S’il faut retenir quelque chose de la conférence, c’est que le vomi est encore assez mal compris aujourd’hui – même si ça arrive à tout le monde. Certaines questions persistent : quelle est la limite entre nausée et vomi ? La nausée ressentie lors d’un vol parabolique est-elle la même que celle d’après la chimio ? Ou que celle d’après quelques Maximator ? Personne n’a pu me dire si la nausée doit être considérée comme une maladie différente et séparée de l’acte même de vomir.
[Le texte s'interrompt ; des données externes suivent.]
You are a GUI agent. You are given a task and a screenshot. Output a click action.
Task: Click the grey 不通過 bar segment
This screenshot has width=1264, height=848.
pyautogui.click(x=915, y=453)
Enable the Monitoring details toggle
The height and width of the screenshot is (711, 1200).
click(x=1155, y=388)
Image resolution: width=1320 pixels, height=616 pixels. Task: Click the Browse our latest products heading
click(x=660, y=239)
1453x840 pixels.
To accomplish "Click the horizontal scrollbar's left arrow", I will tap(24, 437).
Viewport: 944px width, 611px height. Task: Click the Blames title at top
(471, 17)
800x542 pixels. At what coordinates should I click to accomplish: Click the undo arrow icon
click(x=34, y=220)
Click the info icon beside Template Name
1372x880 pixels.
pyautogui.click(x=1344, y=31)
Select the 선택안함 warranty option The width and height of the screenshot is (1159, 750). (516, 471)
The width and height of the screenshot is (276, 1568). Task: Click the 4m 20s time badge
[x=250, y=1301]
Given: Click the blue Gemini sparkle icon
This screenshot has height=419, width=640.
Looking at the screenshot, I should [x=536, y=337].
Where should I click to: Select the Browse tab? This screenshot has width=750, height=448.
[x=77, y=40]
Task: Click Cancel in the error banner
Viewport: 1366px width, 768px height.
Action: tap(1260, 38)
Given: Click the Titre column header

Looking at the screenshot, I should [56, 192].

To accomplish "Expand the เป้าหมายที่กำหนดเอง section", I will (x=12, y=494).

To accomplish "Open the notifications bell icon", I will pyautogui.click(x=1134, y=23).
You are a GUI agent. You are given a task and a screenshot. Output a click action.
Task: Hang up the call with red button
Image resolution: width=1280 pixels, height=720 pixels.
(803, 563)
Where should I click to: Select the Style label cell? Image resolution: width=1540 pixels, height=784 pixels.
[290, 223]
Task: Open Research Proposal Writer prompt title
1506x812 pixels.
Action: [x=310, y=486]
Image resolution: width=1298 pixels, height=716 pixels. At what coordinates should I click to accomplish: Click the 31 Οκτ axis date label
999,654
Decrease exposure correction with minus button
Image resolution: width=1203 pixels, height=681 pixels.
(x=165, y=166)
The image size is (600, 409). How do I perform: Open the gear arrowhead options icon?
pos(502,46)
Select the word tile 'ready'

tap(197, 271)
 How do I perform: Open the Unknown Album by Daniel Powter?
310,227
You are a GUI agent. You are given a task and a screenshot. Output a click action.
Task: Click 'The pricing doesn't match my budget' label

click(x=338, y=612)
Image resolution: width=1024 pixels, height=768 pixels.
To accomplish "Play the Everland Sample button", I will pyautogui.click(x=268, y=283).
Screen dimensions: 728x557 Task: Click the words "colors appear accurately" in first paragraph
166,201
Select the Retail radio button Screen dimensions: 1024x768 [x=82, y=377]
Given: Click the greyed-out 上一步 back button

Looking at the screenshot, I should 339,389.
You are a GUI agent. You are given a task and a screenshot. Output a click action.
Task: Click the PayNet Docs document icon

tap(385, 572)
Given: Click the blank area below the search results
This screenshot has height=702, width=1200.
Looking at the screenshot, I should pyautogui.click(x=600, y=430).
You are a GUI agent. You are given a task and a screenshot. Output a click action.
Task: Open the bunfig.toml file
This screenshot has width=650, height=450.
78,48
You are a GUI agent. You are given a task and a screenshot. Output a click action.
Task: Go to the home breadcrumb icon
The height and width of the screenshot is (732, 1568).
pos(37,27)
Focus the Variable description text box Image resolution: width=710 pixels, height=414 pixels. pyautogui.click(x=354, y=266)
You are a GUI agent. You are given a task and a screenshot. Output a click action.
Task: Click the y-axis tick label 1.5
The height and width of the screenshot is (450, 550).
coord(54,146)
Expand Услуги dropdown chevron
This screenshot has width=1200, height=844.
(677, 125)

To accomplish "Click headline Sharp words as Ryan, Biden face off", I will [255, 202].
En partant de l’University Club, je me suis aperçu que ça faisait deux jours que je pensais à la gerbe sans avoir bu la moindre goutte d’alcool. Mis à part celle du Dr Lackner, il n’y a eu aucune blague à la conférence pour détendre l’atmosphère. Et je n’ai pas pu raconter la fois où j’ai vomi dans une haie, ou la fois où mon pote Chris a rendu dans un grille-pain. Mais c’est pas grave, parce que j’ai appris qu’il n’y avait rien de marrant à propos du vomi. Rien du tout. Tous les docteurs présents à la conférence avaient l’air triste. Comme si leur spécialisation serait de toute façon incomprise, raillée, ignorée et ridiculisée par le grand public. La grande majorité d’entre nous n’aura jamais la chance de partir à la découverte de la face cachée du vomi. Cette face que j’ai finalement décidé de laisser aux experts. Principalement parce que gerber partout, c’est dégueulasse et que j’avais appris tout ce que j’avais besoin de savoir sur la science du vomi.